**Exercise aim:**
Extend the notebook text on binary classification, picking up after its last sentence.

**Document section:**
+===+

Changes: v.1.0 - First version. Extracted from a former notebook on K-NN
In [4]:
# To visualize plots in the notebook
%matplotlib inline
# Import some libraries that will be necessary for working with data and displaying plots
import csv # To read csv files
import random
import matplotlib.pyplot as plt
import numpy as np
from scipy import spatial
from sklearn import neighbors, datasets
In a generic classification problem, we are given an observation vector ${\bf x}\in \mathbb{R}^N$ which is known to belong to one and only one category or class, $y$, in the set ${\mathcal Y} = \{0, 1, \ldots, M-1\}$. The goal of a classifier system is to predict the value of $y$ based on ${\bf x}$.
To design the classifier, we are given a collection of labelled observations ${\mathcal S} = \{({\bf x}^{(k)}, y^{(k)})\}_{k=1}^K$ where, for each observation ${\bf x}^{(k)}$, the value of its true category, $y^{(k)}$, is known.
We will focus in binary classification problems, where the label set is binary, ${\mathcal Y} = \{0, 1\}$. Despite its simplicity, this is the most frequent case. Many multi-class classification problems are usually solved by decomposing them into a collection of binary problems.

+===+

**Entries provided:**
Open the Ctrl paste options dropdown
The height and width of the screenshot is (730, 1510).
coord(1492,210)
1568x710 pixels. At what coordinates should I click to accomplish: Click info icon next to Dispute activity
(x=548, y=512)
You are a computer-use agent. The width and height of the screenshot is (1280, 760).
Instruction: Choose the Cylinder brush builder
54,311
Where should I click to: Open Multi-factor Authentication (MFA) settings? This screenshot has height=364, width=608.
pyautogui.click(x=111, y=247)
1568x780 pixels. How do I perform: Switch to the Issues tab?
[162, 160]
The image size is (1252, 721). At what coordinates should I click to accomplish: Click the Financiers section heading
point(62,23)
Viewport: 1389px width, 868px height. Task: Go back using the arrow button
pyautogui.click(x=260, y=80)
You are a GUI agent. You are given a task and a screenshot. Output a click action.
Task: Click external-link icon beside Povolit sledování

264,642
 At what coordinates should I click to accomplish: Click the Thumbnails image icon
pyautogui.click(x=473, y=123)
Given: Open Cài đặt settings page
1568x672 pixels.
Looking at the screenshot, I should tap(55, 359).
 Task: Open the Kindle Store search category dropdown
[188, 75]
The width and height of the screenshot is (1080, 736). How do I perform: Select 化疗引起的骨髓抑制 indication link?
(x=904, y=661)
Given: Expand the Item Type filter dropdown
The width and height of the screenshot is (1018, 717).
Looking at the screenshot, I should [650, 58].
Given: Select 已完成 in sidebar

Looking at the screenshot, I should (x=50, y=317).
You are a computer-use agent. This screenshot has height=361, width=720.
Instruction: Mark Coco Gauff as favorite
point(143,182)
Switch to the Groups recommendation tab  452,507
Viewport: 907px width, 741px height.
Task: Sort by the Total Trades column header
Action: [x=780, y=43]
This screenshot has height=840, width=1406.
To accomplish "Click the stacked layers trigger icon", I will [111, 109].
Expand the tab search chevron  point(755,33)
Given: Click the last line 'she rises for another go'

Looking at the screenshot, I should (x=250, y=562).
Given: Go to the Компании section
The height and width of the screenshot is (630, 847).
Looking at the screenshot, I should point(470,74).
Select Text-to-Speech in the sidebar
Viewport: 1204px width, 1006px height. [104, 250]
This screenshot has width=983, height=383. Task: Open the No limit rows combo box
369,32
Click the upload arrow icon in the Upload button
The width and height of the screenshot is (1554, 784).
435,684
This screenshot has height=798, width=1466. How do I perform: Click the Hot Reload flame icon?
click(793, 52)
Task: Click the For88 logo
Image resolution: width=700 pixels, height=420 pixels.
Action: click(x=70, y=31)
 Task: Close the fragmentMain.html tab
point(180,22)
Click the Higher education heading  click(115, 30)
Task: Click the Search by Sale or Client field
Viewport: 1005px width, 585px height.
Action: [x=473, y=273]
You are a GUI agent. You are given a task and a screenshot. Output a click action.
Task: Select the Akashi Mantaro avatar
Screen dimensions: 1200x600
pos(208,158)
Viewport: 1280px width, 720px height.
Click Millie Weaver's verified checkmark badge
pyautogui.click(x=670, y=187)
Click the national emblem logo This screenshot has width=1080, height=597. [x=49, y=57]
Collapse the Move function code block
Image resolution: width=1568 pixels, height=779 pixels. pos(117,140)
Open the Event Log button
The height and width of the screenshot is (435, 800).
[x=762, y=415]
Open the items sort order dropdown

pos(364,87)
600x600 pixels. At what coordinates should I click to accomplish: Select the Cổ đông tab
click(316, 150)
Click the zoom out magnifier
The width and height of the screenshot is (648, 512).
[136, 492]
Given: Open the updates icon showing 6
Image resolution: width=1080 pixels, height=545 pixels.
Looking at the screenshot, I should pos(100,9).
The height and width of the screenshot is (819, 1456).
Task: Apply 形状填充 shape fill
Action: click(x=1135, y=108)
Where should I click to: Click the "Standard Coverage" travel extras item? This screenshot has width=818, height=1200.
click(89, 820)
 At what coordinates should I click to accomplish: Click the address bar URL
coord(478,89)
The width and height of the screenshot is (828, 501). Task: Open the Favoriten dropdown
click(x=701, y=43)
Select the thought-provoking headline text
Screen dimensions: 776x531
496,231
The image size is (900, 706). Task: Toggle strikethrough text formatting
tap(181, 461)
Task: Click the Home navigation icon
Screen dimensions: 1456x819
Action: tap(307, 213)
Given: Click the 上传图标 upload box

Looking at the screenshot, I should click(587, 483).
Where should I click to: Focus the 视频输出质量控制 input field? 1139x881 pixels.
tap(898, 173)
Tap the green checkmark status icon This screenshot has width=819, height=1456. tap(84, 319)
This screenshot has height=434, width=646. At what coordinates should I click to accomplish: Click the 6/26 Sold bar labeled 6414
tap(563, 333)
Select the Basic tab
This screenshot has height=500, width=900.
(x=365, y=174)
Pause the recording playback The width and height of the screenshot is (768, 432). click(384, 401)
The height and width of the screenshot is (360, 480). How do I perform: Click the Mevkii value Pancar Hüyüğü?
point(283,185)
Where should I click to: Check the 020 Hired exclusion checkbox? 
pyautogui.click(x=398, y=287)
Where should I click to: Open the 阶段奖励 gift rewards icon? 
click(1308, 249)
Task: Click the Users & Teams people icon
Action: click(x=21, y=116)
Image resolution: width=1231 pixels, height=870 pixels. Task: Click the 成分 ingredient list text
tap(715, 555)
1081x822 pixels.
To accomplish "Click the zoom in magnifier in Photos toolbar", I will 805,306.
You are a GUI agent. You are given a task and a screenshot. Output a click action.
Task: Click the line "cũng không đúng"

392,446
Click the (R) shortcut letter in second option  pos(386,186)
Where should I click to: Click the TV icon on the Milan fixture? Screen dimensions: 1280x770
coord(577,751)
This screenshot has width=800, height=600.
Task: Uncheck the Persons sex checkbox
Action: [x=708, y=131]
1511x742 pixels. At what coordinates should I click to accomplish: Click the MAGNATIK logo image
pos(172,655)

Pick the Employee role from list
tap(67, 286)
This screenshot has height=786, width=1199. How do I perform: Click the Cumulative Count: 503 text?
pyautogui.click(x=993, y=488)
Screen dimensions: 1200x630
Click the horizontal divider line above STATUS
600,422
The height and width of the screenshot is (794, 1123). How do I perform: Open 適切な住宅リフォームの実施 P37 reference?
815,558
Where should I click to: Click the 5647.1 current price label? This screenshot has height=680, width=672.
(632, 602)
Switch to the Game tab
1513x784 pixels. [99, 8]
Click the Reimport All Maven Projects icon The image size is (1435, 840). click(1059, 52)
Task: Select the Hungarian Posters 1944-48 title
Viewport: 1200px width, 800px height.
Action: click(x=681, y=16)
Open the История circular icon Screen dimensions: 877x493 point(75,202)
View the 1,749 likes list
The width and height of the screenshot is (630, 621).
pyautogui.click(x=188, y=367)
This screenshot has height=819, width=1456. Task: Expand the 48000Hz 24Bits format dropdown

+===+

**Written response:**
The classification algorithms, as many other machine learning algorithms, are based on two major underlying hypothesis:
These two assumptions are essential to have some guarantees that a classifier design based on ${\mathcal S}$ has a good perfomance when applied to new input samples. Note that, despite assuming the existence of an underlying distribution, such distribution is unknown: otherwise, we could ignore ${\mathcal S}$ and apply classic decision theory to find the optimal predictor based on $p({\bf x}, y)$.
(Iris dataset presentation is based on this Tutorial by Jason Brownlee)
As an illustration, consider the Iris dataset , taken from the UCI Machine Learning repository . Quoted from the dataset description:
This is perhaps the best known database to be found in the pattern recognition literature. The data set contains 3 classes of 50 instances each, where each class refers to a type of iris plant. [...] One class is linearly separable from the other 2; the latter are NOT linearly separable from each other.
The class is the species, which is one of setosa, versicolor or virginica. Each instance contains 4 measurements of given flowers: sepal length, sepal width, petal length and petal width, all in centimeters.
In [5]:
# Taken from Jason Brownlee notebook.
with open('datasets/iris.data', 'rb') as csvfile:
lines = csv.reader(csvfile)
for row in lines:
print ', '.join(row)
Next, we will split the data into a training dataset, that will be used to learn the classification model, and a test dataset that we can use to evaluate its the accuracy.
We first need to convert the flower measures that were loaded as strings into numbers that we can work with. Next we need to split the data set randomly into train and datasets. A ratio of 67/33 for train/test will be used.
The code fragment below defines a function loadDataset that loads the data in a CSV with the provided filename and splits it randomly into train and test datasets using the provided split ratio.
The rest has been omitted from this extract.